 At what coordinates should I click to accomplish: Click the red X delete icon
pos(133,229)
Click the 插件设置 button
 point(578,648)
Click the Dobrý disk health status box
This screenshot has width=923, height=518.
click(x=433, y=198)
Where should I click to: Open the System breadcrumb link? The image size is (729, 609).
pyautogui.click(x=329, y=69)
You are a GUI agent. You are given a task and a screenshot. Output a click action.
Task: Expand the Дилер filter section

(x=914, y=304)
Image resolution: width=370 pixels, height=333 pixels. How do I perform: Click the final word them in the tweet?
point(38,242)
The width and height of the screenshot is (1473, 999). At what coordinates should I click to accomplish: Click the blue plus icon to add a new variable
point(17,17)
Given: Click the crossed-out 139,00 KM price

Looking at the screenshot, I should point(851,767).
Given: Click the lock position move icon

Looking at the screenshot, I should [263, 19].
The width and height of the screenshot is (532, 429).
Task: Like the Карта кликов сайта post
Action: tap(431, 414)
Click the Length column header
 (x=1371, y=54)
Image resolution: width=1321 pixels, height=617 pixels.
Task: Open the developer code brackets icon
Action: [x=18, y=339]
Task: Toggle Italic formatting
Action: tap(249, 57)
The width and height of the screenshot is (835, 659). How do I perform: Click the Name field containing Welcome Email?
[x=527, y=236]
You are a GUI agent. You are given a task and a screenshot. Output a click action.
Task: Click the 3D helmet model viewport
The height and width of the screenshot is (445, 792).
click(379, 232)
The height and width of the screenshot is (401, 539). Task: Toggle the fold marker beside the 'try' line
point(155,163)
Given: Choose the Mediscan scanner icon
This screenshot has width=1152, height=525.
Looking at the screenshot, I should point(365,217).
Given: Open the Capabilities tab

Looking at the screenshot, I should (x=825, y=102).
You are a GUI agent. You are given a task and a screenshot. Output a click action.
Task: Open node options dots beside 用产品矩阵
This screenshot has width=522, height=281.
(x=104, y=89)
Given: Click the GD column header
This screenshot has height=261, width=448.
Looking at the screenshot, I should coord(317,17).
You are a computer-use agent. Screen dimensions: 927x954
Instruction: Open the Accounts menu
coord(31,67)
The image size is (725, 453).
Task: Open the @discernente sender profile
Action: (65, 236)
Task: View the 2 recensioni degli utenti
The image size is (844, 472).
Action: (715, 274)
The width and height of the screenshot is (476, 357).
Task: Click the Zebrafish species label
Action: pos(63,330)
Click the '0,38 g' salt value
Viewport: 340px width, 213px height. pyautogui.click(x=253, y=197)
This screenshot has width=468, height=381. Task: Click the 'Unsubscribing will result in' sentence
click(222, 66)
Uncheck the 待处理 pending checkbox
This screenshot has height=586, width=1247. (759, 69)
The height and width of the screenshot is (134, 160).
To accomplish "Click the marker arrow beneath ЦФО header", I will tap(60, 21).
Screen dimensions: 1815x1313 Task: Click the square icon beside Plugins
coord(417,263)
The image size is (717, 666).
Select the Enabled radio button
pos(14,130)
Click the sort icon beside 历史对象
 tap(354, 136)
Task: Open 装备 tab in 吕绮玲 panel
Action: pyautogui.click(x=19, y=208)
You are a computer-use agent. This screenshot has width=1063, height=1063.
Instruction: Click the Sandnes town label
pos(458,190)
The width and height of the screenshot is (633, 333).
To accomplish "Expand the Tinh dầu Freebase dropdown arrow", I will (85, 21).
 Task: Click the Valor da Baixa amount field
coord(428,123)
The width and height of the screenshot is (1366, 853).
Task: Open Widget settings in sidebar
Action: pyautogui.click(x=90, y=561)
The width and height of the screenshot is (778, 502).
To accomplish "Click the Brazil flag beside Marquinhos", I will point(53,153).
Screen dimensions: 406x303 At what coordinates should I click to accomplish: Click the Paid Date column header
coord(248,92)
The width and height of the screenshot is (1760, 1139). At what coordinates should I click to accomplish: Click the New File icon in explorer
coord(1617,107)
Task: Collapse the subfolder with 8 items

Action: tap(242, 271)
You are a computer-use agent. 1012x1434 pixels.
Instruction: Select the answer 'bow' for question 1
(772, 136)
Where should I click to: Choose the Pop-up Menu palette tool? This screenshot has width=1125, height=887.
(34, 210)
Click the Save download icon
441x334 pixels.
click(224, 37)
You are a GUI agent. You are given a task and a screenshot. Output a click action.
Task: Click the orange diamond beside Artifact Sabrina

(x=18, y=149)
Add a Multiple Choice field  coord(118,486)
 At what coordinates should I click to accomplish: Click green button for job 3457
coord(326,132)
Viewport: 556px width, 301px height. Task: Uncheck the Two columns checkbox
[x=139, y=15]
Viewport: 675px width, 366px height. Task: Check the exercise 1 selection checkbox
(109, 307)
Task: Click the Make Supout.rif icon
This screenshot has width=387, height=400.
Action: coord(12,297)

TASK BRIEF: Reproduce every one of the lines above verbatim, with no changes of any kind.

WRITTEN ANSWER:
 At what coordinates should I click to accomplish: Click the red X delete icon
pos(133,229)
Click the 插件设置 button
 point(578,648)
Click the Dobrý disk health status box
This screenshot has width=923, height=518.
click(x=433, y=198)
Where should I click to: Open the System breadcrumb link? The image size is (729, 609).
pyautogui.click(x=329, y=69)
You are a GUI agent. You are given a task and a screenshot. Output a click action.
Task: Expand the Дилер filter section

(x=914, y=304)
Image resolution: width=370 pixels, height=333 pixels. How do I perform: Click the final word them in the tweet?
point(38,242)
The width and height of the screenshot is (1473, 999). At what coordinates should I click to accomplish: Click the blue plus icon to add a new variable
point(17,17)
Given: Click the crossed-out 139,00 KM price

Looking at the screenshot, I should point(851,767).
Given: Click the lock position move icon

Looking at the screenshot, I should [263, 19].
The width and height of the screenshot is (532, 429).
Task: Like the Карта кликов сайта post
Action: tap(431, 414)
Click the Length column header
 (x=1371, y=54)
Image resolution: width=1321 pixels, height=617 pixels.
Task: Open the developer code brackets icon
Action: [x=18, y=339]
Task: Toggle Italic formatting
Action: tap(249, 57)
The width and height of the screenshot is (835, 659). How do I perform: Click the Name field containing Welcome Email?
[x=527, y=236]
You are a GUI agent. You are given a task and a screenshot. Output a click action.
Task: Click the 3D helmet model viewport
The height and width of the screenshot is (445, 792).
click(379, 232)
The height and width of the screenshot is (401, 539). Task: Toggle the fold marker beside the 'try' line
point(155,163)
Given: Choose the Mediscan scanner icon
This screenshot has width=1152, height=525.
Looking at the screenshot, I should point(365,217).
Given: Open the Capabilities tab

Looking at the screenshot, I should (x=825, y=102).
You are a GUI agent. You are given a task and a screenshot. Output a click action.
Task: Open node options dots beside 用产品矩阵
This screenshot has width=522, height=281.
(x=104, y=89)
Given: Click the GD column header
This screenshot has height=261, width=448.
Looking at the screenshot, I should coord(317,17).
You are a computer-use agent. Screen dimensions: 927x954
Instruction: Open the Accounts menu
coord(31,67)
The image size is (725, 453).
Task: Open the @discernente sender profile
Action: (65, 236)
Task: View the 2 recensioni degli utenti
The image size is (844, 472).
Action: (715, 274)
The width and height of the screenshot is (476, 357).
Task: Click the Zebrafish species label
Action: pos(63,330)
Click the '0,38 g' salt value
Viewport: 340px width, 213px height. pyautogui.click(x=253, y=197)
This screenshot has width=468, height=381. Task: Click the 'Unsubscribing will result in' sentence
click(222, 66)
Uncheck the 待处理 pending checkbox
This screenshot has height=586, width=1247. (759, 69)
The height and width of the screenshot is (134, 160).
To accomplish "Click the marker arrow beneath ЦФО header", I will tap(60, 21).
Screen dimensions: 1815x1313 Task: Click the square icon beside Plugins
coord(417,263)
The image size is (717, 666).
Select the Enabled radio button
pos(14,130)
Click the sort icon beside 历史对象
 tap(354, 136)
Task: Open 装备 tab in 吕绮玲 panel
Action: pyautogui.click(x=19, y=208)
You are a computer-use agent. This screenshot has width=1063, height=1063.
Instruction: Click the Sandnes town label
pos(458,190)
The width and height of the screenshot is (633, 333).
To accomplish "Expand the Tinh dầu Freebase dropdown arrow", I will (85, 21).
 Task: Click the Valor da Baixa amount field
coord(428,123)
The width and height of the screenshot is (1366, 853).
Task: Open Widget settings in sidebar
Action: pyautogui.click(x=90, y=561)
The width and height of the screenshot is (778, 502).
To accomplish "Click the Brazil flag beside Marquinhos", I will point(53,153).
Screen dimensions: 406x303 At what coordinates should I click to accomplish: Click the Paid Date column header
coord(248,92)
The width and height of the screenshot is (1760, 1139). At what coordinates should I click to accomplish: Click the New File icon in explorer
coord(1617,107)
Task: Collapse the subfolder with 8 items

Action: tap(242, 271)
You are a computer-use agent. 1012x1434 pixels.
Instruction: Select the answer 'bow' for question 1
(772, 136)
Where should I click to: Choose the Pop-up Menu palette tool? This screenshot has width=1125, height=887.
(34, 210)
Click the Save download icon
441x334 pixels.
click(224, 37)
You are a GUI agent. You are given a task and a screenshot. Output a click action.
Task: Click the orange diamond beside Artifact Sabrina

(x=18, y=149)
Add a Multiple Choice field  coord(118,486)
 At what coordinates should I click to accomplish: Click green button for job 3457
coord(326,132)
Viewport: 556px width, 301px height. Task: Uncheck the Two columns checkbox
[x=139, y=15]
Viewport: 675px width, 366px height. Task: Check the exercise 1 selection checkbox
(109, 307)
Task: Click the Make Supout.rif icon
This screenshot has width=387, height=400.
Action: coord(12,297)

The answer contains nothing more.